Extract to read START

In sum, the network is not only learning what makes products similar in terms of attributes or demand profiles, it is also learning whether a given product is a substitute for or complement to other products.
Merchandising Use Cases for Embeddings
Whether forecasting for a new item that has never hit shelves, fine-tuning allocation strategies in the face of changing demand, or anything in between, embeddings offer merchandising teams access to a wealth of impactful workflow improvements.
Assortment Strategy
A key selling point of embeddings is its ability to understand the root causes for cannibalization or halo effect for a product in relation to other products in the assortment. Understanding product relationships through embeddings helps optimize category mix and identify gaps or redundancies in product offerings.
Pre-season Planning
Embeddings enable accurate forecasting for new products by identifying truly comparable items from previous seasons, improving initial buy decisions and allocation strategies.
In-season Management
When early sales signals emerge or new trends catch fire, embedding-based models can rapidly adjust forecasts across similar items, enabling proactive inventory management.
Implementation Challenges and Technical Requirements for Newness Forecasts
Implementing embeddings effectively requires specific technical capabilities and machine learning expertise. Not all model architectures can effectively utilize embeddings — they're best suited for advanced neural network architectures like transformers, convolutional neural networks (CNNs), and certain types of recurrent neural networks (RNNs).
Traditional statistical models and basic machine learning approaches like random forests or linear regression cannot learn embedding vectors (although in certain cases they can use embeddings as inputs). Even with compatible model architectures, significant expertise is required to:
- Design appropriate embedding dimensions and training approaches
- Handle the computational complexity of embedding-based models
- Integrate embedding signals with other demand drivers
- Validate and interpret model outputs
How Syrup Enables Brands to Improve Newness Forecasting with Embeddings
Syrup has developed sophisticated systems to help apparel/footwear retailers leverage the power of embeddings without building complex technical infrastructure. Our approach addresses key implementation challenges.

Extract to read END
Stored data START

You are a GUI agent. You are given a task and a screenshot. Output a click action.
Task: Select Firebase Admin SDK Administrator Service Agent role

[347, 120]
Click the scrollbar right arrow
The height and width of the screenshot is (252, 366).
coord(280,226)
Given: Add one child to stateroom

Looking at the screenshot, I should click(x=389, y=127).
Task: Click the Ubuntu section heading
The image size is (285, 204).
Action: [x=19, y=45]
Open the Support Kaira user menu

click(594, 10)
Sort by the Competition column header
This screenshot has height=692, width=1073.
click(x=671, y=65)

Stored data END
Stored data START

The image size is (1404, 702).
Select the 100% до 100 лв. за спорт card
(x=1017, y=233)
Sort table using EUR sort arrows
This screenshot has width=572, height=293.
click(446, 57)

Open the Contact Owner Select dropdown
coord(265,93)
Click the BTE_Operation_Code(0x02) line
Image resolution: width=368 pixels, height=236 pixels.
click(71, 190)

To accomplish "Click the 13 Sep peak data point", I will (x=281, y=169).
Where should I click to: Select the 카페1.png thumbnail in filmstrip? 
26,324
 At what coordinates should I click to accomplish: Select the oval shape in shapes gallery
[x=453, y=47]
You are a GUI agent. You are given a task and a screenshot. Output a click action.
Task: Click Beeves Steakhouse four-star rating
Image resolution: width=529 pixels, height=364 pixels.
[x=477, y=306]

Stored data END

* **Exercise objective**
Continue the article on using product embeddings for merchandise forecasting, picking up right after its final sentence.

* **Exercise answer**
First, we maintain high data quality standards through automated cleaning and standardization processes for product data and images. This ensures consistent, reliable embedding generation across diverse product catalogs.
Next, we are flexible — one size fits all is not a good data science strategy. When appropriate, our team leverages best in class open source models to augment our non-NN models. These tools are proven to deliver results, and when combined with our configurable models, we have found great success meeting the needs of our customer base.
But we also have the infrastructure to train our own embeddings. Our Large Demand Sensing Model (LDSM) is a neural network that combines multiple embedding types with traditional demand signals, creating a comprehensive view of product relationships and demand drivers. This sophisticated neural network architecture is specifically designed to train and generate embedding vectors effectively.
Finally, we work closely with merchandising teams to validate embedding-related insights, ensuring our models are capturing meaningful product relationships while maintaining the ability to scale across large assortments.
By partnering with Syrup, retailers can drastically improve their newness forecasting approach. We offer access to state-of-the-art embedding-based forecasting — a system that would be incredibly challenging for any brand to develop internally. And our platform delivers the benefits of advanced AI while integrating seamlessly with existing planning processes. It’s a win-win for merchandising and tech teams hoping to improve business performance.